また,第二次世界大戦で多くの都市が壊滅的なダメージを受けたが,その復興期に注がれたエネルギーは大きく,そこから生じた混乱は,再び現在の都市と建築に新たな課題を残した.さらに高度成長期を経たあと,私たちは環境問題や価値観の変化に直面している.
法律は,一度つくられるとその基本的な考え方をまったく変える場合でないと,廃止したり全面的に改めることは難しい.都市や建築に関する法律は,そのあり方やつくり方を定めるものであるから,一部分を改正する場合でも慎重にならざるを得ない.現在の都市計画法と建築基準法は,こうした背景のもとで80年以上の歴史を経てきた.

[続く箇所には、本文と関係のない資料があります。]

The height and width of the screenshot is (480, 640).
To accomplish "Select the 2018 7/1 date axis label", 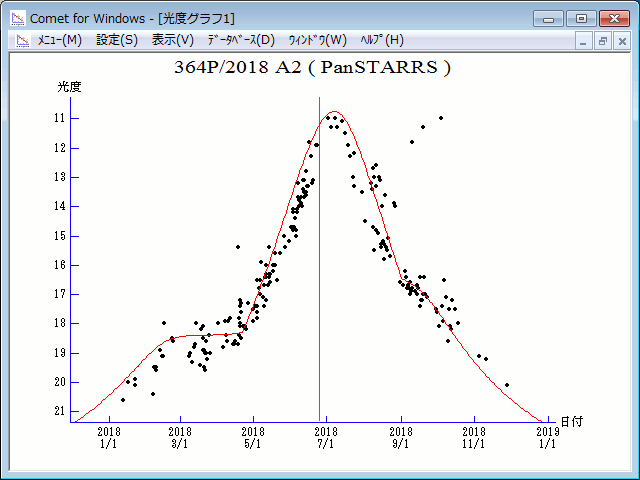I will click(327, 437).
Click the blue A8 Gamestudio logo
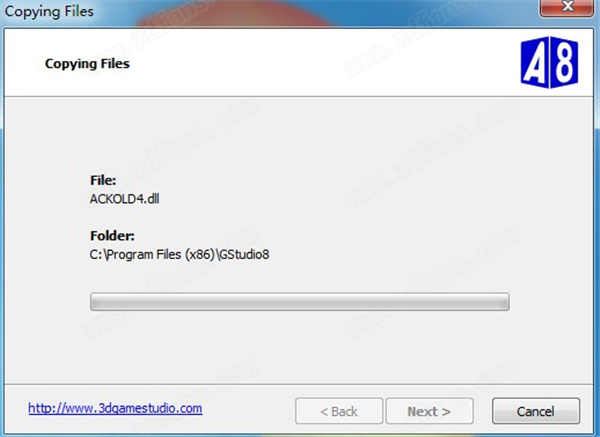 point(549,63)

このテキストの中心になっている建築基準法は,その前法の,初期の古い規定を受け継ぎながら,各時代の新しい問題にも対応する改正が重ねられてきている.また,法文には私たちが日常使う言葉にはない厳密さと,法律としての専門用語が含まれていることにも注意しなければならない.本書はこのような点を念頭において読み進めていただきたい.また,本書は法文の内容を理解することに重点をおき,法文についてはその条項を示すにとどめているので,法文そのものがどのような文章表現および構成になっているかということと対応させることも,ぜひ試みてほしい.
本書は,大学などの講義のテキストとして利用されることを想定して編集したものであるが,行政や建築実務家の方々の初期の研修や建築士試験の受験準備のためにも,有効に活用していただけるものと考えている.
編集に着手してから限られた期間内で,法令の大きな改正を組み込みながら執筆を進めたが,学芸出版社の吉田編集長をはじめ編集部の各位のおかげでまとめることができた.適切な助言や協力に感謝を申し上げます.